Mark Ronson, le producteur qu’on adore détester

  • L’Anglais exilé à New York a toutes les qualités : beauté, argent, carnet d’adresses, talent… Et plutôt que de dilapider l’héritage familial, il a décidé de produire parmi les plus grands disques pop des dix dernières années. Amy Winehouse, Adele, Lily Allen et Gaga peuvent lui dire merci.
    mark ronson

    L’histoire nous l’enseigne à chaque décennie. Dans le milieu de la musique, il faut se méfier des beaux garçons, plus encore que dans le reste de l’humanité : Elvis radieux comme un apôtre descendu de la fresque d’une église de Memphis, Jim Morrison shaman fascinant au-delà de la mort, David Bowie parangon de sophistication troublante, Prince vipère érotique d’1m58, George Michael tout droit sorti d’un shooting de mode ou, plus près de nous, Justin Timberlake, boy next door dansant aussi bien qu’il sourit… À chaque fois, la forme rejoint le fond. C’est pourquoi, quand le sujet Mark Ronson se présente à nous, nous le prenons avec des pincettes. Si personne n’arrive à citer le nom de ses quatre albums solos et s’il accumule tous les défauts susceptibles de le rendre insupportable aux yeux des simples mortels, l’Anglais façonne depuis quinze ans la (bonne) musique qui nous entoure. Voilà pourquoi, en huit points.
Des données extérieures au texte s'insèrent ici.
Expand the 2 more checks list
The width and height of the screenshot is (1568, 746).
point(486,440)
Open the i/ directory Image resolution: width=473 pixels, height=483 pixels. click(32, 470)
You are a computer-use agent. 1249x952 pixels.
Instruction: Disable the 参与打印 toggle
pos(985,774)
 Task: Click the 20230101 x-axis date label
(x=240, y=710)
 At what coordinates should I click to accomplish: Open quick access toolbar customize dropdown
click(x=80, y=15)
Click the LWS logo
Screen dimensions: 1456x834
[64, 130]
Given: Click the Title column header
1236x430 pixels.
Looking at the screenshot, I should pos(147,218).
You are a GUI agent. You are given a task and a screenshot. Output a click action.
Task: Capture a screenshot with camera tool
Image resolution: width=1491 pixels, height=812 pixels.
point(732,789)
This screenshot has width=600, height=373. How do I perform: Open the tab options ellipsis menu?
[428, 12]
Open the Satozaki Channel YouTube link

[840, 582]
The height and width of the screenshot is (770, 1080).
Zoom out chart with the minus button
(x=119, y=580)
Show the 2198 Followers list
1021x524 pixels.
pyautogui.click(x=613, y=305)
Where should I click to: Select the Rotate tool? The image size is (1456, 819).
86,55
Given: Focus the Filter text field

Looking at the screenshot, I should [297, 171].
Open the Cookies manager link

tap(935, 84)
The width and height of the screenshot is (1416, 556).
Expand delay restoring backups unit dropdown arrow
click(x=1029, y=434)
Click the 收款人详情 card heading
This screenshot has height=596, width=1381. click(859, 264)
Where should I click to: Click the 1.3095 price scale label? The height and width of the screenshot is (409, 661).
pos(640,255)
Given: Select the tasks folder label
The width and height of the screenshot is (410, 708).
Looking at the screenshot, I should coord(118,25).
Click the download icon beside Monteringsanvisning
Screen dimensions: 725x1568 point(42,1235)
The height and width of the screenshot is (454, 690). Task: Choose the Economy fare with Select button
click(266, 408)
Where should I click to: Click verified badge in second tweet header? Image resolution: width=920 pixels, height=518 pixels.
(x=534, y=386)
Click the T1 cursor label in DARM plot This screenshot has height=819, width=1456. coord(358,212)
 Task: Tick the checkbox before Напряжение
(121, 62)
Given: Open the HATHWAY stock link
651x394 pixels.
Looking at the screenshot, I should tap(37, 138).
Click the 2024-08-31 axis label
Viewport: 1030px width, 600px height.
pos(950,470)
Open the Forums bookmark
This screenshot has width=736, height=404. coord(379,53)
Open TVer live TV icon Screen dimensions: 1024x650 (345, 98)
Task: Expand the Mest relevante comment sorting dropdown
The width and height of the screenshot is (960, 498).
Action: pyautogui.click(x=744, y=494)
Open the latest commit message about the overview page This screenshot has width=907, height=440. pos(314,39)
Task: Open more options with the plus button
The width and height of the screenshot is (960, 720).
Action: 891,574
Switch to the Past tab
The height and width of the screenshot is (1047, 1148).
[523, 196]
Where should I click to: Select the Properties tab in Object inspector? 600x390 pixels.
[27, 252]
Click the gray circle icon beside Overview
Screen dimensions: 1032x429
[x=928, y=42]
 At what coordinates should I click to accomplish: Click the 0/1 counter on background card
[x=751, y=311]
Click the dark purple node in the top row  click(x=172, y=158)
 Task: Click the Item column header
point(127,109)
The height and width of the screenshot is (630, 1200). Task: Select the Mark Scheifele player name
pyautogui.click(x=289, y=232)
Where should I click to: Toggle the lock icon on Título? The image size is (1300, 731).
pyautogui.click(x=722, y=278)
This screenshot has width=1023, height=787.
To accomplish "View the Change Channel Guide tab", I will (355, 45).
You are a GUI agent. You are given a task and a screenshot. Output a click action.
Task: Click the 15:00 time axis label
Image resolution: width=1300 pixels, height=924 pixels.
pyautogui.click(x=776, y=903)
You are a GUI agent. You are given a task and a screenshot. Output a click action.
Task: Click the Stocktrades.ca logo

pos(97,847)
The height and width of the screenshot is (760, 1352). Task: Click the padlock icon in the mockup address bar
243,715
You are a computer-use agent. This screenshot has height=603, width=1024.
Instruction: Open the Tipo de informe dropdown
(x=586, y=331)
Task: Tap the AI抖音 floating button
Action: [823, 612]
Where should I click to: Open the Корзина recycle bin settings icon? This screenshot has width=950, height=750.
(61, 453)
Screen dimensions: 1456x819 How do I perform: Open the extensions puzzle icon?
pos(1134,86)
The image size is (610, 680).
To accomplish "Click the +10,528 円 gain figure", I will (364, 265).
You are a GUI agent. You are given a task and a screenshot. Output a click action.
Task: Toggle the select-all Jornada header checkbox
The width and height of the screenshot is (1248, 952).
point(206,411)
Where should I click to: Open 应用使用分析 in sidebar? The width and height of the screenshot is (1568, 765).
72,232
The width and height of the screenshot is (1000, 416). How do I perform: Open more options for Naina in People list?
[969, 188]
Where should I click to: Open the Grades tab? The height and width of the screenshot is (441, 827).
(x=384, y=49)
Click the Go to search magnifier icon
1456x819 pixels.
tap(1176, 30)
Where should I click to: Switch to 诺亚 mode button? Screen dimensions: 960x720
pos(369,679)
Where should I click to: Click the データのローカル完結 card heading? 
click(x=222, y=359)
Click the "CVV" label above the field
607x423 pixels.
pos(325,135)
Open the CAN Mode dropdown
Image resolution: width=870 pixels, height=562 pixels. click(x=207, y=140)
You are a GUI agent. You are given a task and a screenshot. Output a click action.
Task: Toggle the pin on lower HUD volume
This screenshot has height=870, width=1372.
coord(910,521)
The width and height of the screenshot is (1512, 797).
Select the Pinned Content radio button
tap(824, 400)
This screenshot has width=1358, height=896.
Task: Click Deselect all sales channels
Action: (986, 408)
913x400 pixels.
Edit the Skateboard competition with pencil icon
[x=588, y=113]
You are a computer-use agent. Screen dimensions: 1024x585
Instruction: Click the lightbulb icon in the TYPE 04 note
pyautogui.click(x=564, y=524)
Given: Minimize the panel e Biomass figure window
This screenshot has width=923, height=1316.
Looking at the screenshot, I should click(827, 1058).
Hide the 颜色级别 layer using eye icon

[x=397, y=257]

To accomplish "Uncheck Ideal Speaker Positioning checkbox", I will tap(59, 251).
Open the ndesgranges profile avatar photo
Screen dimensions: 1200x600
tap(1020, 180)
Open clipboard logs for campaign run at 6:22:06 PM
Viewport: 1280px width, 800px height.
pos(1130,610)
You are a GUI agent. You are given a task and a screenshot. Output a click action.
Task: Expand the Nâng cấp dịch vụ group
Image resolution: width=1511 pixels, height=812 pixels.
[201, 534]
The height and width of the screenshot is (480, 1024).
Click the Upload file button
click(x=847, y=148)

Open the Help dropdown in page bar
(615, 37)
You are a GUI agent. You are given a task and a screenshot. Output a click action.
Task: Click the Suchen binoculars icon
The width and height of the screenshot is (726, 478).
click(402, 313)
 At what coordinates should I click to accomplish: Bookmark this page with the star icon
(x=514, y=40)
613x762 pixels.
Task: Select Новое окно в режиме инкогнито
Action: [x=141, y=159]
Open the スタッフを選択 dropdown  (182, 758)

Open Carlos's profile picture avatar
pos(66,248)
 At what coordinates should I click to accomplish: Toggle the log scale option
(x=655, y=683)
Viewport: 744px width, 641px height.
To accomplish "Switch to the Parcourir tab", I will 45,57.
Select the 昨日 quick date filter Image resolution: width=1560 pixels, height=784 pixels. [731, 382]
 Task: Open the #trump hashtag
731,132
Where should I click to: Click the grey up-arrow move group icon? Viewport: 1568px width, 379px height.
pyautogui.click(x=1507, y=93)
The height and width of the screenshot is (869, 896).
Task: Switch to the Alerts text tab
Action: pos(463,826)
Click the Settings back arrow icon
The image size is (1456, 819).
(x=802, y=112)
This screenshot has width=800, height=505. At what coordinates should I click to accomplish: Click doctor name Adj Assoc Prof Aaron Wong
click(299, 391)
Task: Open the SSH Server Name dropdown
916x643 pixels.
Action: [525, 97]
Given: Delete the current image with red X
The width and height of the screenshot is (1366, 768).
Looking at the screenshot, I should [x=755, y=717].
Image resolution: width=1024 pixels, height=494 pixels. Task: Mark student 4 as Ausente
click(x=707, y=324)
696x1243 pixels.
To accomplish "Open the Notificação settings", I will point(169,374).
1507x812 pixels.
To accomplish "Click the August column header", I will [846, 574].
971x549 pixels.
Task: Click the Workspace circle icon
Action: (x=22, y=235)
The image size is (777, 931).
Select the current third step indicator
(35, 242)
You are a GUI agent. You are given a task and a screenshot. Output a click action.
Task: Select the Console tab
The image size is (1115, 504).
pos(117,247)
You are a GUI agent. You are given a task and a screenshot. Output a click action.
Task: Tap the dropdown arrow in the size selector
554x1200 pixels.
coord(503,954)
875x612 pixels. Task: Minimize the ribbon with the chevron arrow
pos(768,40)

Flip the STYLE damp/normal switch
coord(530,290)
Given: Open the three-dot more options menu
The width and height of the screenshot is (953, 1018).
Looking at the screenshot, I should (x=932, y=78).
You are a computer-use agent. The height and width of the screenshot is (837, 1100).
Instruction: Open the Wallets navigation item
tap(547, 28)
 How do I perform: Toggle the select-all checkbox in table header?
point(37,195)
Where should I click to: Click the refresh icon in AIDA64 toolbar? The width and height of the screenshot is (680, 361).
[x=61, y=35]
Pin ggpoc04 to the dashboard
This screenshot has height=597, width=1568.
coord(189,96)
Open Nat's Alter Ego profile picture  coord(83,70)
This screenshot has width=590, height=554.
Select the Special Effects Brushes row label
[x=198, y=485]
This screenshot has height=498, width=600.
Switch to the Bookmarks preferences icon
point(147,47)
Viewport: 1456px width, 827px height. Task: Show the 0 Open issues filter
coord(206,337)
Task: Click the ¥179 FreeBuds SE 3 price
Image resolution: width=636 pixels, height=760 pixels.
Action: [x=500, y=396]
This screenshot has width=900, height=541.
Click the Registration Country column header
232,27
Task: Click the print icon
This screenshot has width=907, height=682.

    Mark Ronson est plus que bien né

    Son père aurait pu se contenter d’une carrière d’entrepreneur millionnaire mais il a tout abandonné pour manager le groupe Bucks Fizz, copycat de Abba et vainqueur de l’Eurovision 1981, ainsi que le groupe de soul, Roachford. De son côté, sa mère s’est remariée avec Mick Jones, le guitarisfte de Foreigner, avant de reloger la famille recomposée dans l’Upper West Side à New York. Un environnement qui lui permet d’avoir Sean Lennon comme pote, Rashida, la fille de Quincy Jones, comme premier amour, David Bowie et Mick Jagger de passage dans les soirées organisées par sa mère, Michael Jackson comme invité à la maison et Robin Williams qui le borde (c’est mieux que l’inverse). En d’autres termes, Mark Ronson n’est pas né avec une cuillère d’argent dans la bouche mais avec une guitare Fender en or dans la gueule.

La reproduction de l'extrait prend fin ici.